By Shaun Boyd
DENVER (CBS4) – A week after hundreds of liberals staged a mock town hall to bash U.S. Sen. Cory Gardner, R-Colorado, he held a telephone town hall with 10,000 people from all over the state.
In the past, Senate rules have dictated participants must be randomly chosen from voter rolls, but Gardner’s office says he worked to change that so that any Coloradan could participate.
For nearly an hour, Gardner fielded questions from Denver to Durango and Littleton to Loveland. Nothing was off limits.
Callers were civil, even as they pressed Gardner on some of the most controversial subjects.
A Littleton mother asked about health care for her child who has a pre-existing condition.
“I’m going to tell you a very personal story,” Gardner said. “Over the last year, my mom survived breast cancer. Over the past several weeks, my father has been in and out of the hospital. When our daughter was about to turn one year old she was diagnosed with macrocystic vascular encephalopathy.
“These are things that are near and dear to me that we get right.”
A Boulder woman asked what Gardner would do to defend Colorado’s pot industry. Gardner said Attorney General Jeff Sessions told him he would not make pot enforcement a priority.
“It seems to be at odds with what (Trump Press Secretary) Sean Spicer said. We’ve asked the White House for clarification on this matter,” he said.
Gardner stood by his support of school choice and his opposition to funding Planned Parenthood. A Denver man asked, “Does your antipathy to Planned Parenthood represent your own personal religious convictions?”
“I have supported efforts in the past that would take dollars made available that you referenced and make them available to more federally funded health clinics that would actually provide access to additional people across the state of Colorado in many more locations,” Gardner responded.
While he defended his positions, Gardner didn’t defend all of President Trump’s positions, including his executive order barring immigrants from certain countries.
“We spent a tremendous amount of time and resources in this office helping people around the globe get back to their homes in Colorado where they had the legal right to be,” he said.
Gardner also disagreed with the president on Russia sanctions, condemning Russia’s interference in the presidential election.
“I have supported an investigation into Russia. In fact, I have gone even further than most. I believe we ought to create a separate select cyber committee to look into the Russian allegations. This is something we’re going to see more of. It’s unacceptable that the Russians tried to interfere with our elections, which they did.
“There’s no doubt they tried to interfere. Going forward I’m going to make it very clear where I disagree with the president … we’ll continue to do what is right for the people of Colorado.”

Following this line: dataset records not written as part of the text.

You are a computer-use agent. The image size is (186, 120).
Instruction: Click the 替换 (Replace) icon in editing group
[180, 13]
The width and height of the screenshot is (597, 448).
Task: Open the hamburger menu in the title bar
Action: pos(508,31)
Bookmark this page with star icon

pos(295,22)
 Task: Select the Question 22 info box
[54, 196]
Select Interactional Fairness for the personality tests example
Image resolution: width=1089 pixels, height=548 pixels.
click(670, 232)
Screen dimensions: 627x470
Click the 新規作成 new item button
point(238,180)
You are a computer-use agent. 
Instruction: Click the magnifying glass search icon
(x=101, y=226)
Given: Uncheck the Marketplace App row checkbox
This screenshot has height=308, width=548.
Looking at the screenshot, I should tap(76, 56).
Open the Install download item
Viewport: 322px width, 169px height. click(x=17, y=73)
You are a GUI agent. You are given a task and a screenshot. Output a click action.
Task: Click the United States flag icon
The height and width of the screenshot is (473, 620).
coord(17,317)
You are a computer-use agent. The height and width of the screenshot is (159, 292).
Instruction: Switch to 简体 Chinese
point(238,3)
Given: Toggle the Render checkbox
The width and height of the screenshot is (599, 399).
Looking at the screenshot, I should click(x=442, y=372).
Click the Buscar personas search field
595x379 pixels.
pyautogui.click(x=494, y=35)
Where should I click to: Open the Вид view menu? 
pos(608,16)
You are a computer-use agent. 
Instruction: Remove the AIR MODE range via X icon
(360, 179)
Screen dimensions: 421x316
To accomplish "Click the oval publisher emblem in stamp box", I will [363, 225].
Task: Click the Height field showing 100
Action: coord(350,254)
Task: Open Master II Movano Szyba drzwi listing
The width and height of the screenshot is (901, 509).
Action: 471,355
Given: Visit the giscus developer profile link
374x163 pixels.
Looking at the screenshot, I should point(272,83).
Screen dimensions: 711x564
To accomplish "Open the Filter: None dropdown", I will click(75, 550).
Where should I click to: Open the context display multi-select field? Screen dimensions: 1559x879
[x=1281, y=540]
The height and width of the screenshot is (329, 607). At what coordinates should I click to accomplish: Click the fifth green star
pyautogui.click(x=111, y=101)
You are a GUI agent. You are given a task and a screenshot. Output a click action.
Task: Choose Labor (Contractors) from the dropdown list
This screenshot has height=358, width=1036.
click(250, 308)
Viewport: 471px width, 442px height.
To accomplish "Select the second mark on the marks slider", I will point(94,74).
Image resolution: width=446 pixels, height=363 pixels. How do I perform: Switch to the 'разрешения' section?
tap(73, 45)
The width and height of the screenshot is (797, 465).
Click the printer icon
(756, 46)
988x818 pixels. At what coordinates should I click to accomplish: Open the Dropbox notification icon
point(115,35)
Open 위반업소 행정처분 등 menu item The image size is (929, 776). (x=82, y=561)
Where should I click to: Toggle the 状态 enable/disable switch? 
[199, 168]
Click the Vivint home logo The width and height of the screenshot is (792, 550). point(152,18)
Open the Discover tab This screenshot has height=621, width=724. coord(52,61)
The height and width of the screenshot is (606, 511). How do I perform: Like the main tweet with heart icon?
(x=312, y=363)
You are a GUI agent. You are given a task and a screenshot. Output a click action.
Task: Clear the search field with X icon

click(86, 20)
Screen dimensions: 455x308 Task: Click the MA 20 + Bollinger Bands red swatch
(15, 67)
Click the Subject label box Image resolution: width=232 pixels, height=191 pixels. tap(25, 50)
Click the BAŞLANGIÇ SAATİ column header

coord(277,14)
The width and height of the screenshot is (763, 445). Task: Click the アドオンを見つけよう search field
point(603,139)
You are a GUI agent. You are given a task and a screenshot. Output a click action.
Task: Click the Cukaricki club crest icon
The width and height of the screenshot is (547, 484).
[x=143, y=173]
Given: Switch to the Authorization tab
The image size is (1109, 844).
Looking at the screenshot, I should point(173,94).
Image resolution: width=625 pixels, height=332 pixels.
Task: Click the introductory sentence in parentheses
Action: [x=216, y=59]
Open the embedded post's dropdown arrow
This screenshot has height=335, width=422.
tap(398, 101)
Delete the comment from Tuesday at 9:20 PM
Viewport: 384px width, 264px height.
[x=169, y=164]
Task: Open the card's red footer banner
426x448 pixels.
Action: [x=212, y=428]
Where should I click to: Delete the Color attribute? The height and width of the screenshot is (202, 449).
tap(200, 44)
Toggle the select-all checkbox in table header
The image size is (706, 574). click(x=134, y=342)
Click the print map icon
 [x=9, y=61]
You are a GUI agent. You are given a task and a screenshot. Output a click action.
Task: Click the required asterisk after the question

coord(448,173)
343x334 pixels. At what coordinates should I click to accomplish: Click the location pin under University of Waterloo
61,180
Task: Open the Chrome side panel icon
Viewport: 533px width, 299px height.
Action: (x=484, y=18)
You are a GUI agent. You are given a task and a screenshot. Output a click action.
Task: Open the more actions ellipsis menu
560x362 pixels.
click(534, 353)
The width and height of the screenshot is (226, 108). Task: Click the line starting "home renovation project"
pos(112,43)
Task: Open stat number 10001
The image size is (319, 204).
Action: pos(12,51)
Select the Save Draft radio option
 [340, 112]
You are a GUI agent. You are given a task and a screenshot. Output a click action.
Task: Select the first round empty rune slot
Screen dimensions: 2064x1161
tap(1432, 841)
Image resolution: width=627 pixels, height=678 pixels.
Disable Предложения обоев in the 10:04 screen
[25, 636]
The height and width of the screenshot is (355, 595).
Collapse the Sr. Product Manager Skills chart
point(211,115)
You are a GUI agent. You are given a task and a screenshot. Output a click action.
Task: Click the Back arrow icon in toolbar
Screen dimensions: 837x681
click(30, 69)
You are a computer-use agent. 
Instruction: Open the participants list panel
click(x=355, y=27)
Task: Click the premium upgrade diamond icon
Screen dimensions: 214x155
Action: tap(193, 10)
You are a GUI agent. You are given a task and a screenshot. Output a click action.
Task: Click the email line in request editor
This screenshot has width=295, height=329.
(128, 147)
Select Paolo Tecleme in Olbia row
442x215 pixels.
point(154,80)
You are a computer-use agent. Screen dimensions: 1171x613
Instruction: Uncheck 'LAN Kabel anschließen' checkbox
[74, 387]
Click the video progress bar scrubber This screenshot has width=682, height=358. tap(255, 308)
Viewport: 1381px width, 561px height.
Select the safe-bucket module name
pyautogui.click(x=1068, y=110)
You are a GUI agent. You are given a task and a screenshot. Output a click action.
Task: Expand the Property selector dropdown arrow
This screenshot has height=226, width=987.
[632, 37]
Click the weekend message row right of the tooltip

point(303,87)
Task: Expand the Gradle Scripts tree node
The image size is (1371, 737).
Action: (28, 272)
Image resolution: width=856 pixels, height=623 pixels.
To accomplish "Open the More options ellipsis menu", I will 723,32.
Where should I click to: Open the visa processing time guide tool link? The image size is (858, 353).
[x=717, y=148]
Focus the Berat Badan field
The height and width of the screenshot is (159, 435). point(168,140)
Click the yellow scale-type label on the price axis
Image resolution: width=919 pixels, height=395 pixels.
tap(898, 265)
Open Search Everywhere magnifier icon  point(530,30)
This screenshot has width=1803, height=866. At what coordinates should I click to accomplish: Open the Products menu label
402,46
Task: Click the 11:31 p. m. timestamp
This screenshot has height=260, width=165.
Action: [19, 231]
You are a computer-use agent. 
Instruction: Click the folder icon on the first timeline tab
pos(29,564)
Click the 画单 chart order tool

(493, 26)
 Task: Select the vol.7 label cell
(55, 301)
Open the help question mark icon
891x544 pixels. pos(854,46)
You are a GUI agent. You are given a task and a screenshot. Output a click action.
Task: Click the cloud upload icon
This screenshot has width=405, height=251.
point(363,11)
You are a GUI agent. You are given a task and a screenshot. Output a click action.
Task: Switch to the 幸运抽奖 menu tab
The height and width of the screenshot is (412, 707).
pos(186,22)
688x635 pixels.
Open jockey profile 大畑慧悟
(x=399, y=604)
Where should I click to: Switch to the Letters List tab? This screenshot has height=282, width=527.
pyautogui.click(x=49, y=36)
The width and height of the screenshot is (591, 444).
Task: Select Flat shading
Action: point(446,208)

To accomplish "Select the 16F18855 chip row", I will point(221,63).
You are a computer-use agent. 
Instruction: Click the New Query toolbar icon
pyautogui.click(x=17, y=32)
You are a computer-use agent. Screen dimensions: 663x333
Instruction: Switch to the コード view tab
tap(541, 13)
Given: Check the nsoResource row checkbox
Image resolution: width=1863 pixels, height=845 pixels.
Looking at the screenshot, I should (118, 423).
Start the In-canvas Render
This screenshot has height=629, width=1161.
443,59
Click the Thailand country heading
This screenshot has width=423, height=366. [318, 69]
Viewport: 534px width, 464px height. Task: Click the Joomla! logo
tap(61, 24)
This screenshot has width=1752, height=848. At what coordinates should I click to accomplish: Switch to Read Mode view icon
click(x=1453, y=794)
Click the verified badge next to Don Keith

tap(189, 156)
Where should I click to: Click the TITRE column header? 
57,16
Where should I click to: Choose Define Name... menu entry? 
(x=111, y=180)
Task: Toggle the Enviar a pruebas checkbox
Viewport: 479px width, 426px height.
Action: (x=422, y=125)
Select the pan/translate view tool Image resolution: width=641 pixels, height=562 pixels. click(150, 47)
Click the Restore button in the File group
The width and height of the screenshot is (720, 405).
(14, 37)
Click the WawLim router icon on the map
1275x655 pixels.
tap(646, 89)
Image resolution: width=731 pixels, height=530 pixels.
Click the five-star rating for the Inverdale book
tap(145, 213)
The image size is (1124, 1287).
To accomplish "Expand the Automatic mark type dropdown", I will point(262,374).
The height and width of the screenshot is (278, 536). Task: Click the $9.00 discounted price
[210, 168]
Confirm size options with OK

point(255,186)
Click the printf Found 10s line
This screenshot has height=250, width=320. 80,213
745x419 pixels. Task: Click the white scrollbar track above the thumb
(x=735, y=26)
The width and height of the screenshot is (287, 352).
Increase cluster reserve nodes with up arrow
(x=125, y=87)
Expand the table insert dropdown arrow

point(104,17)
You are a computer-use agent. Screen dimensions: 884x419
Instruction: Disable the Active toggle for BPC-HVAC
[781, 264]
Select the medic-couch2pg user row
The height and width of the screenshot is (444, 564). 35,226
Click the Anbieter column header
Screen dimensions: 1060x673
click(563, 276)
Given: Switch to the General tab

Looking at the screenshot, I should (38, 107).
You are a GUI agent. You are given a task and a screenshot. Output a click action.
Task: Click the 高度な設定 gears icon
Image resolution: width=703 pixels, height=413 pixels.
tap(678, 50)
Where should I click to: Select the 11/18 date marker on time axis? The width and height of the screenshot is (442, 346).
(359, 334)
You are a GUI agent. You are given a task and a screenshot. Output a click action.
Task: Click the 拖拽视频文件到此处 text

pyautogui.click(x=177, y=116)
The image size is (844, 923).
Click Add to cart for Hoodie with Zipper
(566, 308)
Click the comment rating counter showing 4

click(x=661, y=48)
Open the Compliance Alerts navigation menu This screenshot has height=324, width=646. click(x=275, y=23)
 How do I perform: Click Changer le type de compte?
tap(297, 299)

Gardner’s office pushed up the time for the town hall after he was invited to meet with the president. He says they discussed many of the issues raised in the town hall, including health care access.
Despite claims that Gardner hasn’t been accessible, this was his third telephone town hall in two months. He says he also met with constituents in all 64 counties last year and he says he spent last week’s recess holding meetings with business, health care and agricultural groups around the state.